Не случайно такой изощренный правдолюбец, как Пастернак, сыграл ва-банк, посвятив чуть ли не самую крамольную часть своей автобиографии попытке представить Маяковского заново в свете только что стрясшейся с поэтом беды, называемой смертью. Вывернув наизнанку к тому времени установившуюся систему координат и толкуя свою прерванную дружбу с ним как знаковый элемент общей истории эпохи, в «Охранной грамоте» Пастернак впервые поведал советскому читателю о болезни этической беспочвенности, служившей первоосновой той пандемической банализации искусства, которую полвека спустя с беспристрастностью патологоанатома подробно описал Карабчиевский.
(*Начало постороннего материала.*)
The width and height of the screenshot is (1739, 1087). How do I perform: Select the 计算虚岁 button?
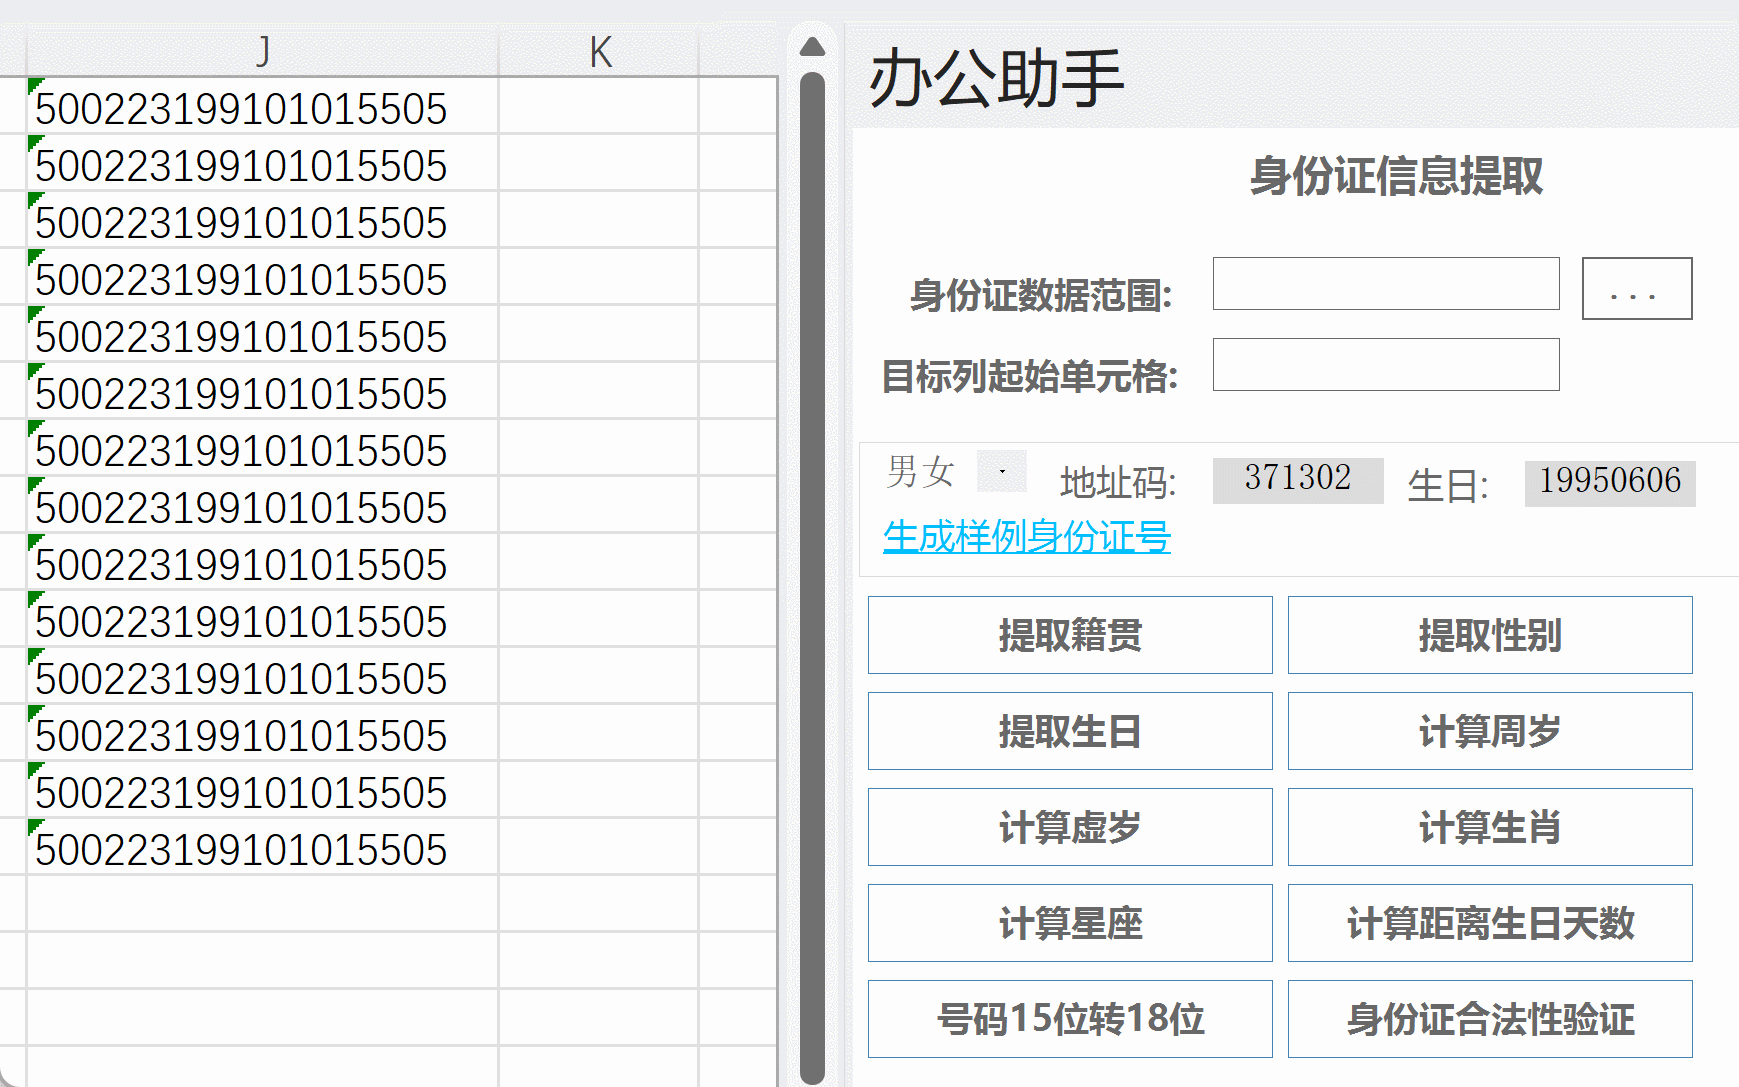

Итак, даже литературная оригинальность — дело политическое. Что же о таких заземленных понятиях, по сей день волнующих умы наших соотечественников — в первую очередь одноклубников, собеседников и подельников по проекту «Сноб», — как историческая истина и социальная справедливость? Что о таких конкретных предметах споров, как предательство Власова или свобода собраний, скажем, на площадях столицы? Что о таких болезненных темах дискуссий, как актуальность идеи Родины или действенность наследия марксизма?

Фото: Саша Гусов
Фото: Саша Гусов

Есть вещи, как памятно сказала Цветаева, пострашнее искусства. Когда человек объясняется в любви, искренность его иска может быть для него жизненно определяющим моментом, важнее всех скрытых смыслов Гегеля и Гильгамеша. Когда он защищает свою честь или собственность в зале суда, от решения присяжных может зависеть его дальнейшая судьба, загадочнее всей мировой истории. И даже когда он обсуждает прибавку к жалованию с начальством, не исключено, что положение его семьи способно придать его словам неподдельную серьезность большой литературы.

С другой стороны, когда тот же самый человек, лихорадочно глотая тепловатое шампанское, предложенное хозяйкой салона, определяет границы искусства, или оригинальничает, реабилитируя классиков марксизма в журнальной колонке, уместно сделать поправку на контекст и, вслед за Зелинским, поинтересоваться: «Кто он?» Иными словами, Маяковский ли это той поры, когда его, беспечно забивающим козла под навесом греческой кофейни, впервые повстречал Пастернак? Или это Маяковский пять, десять, пятнадцать лет спустя, Маяковский сначала Брика, потом Лефа и в конце концов Сталина?

Как писателю, мне иногда думается, что обуявшее мир и интернет словотворчество — мысли, идеи и соображения на практически любую тему — с той целью и существует, чтобы, используя его как постамент для прижизненного памятника самому себе, писатель мог всецело отдаться тщеславию. Такое количество поклонниц и «почти постоянных романов», такое «всеобщее обожание», такое «убийство наповал с первого каламбура», какие ожидают даже отъявленную посредственность в сети, не снились и маститому Маяковскому на рассвете Блефа. Для «пленника больших чисел» интернет — это Диснейленд тщеславия, где «миллион любовей», подобно девственницам мусульманского рая, будоражат воображение культуртрегера.

В этой волшебной для писательского самолюбия стране нахальство зачастую воспринимается как оригинальность, верхоглядство — как образованность, своеволие — как свободолюбие, ябедничество — как искренность, невежество — как последовательность. Посвящен ли рыцарь слова литературе, философии, истории или даже, как тесть героя в «Черном монахе» Чехова, садоводству, зачарованные почитательницы бросают ему подвязки и цветы. Словно в «Королеве фей» Спенсера, желаемое превращается в действительность по мановению мышки, одного щелчка которой достаточно, чтобы фланер из греческой кофейни стал обязательным кумиром для шестой части суши.

Фото: Саша Гусов
Фото: Саша Гусов

Вот магический контекст, в котором ныне пребывает даже самый морально устойчивый из бывших бумагомарак и мечтателей. В противоречиях его реального быта и виртуального бытия стоит разобраться, ибо на поверку может оказаться, что и он, и его мировоззрение — явления не столько уникально современные, сколько на редкость комичные, превосходящие любой советский «Леф (МАФ, Реф — неважно)» по глубине духовной нищеты и нравственного оппортунизма.

Именно это свойство современной культуры и иллюстрирует здесь по моей просьбе нелепейшими из своих недавних снимков фотограф Гусов. Мне кажется, что именно так должны выглядеть сегодняшние Лили Брик, их сетевые кумиры и виртуальные поклонники.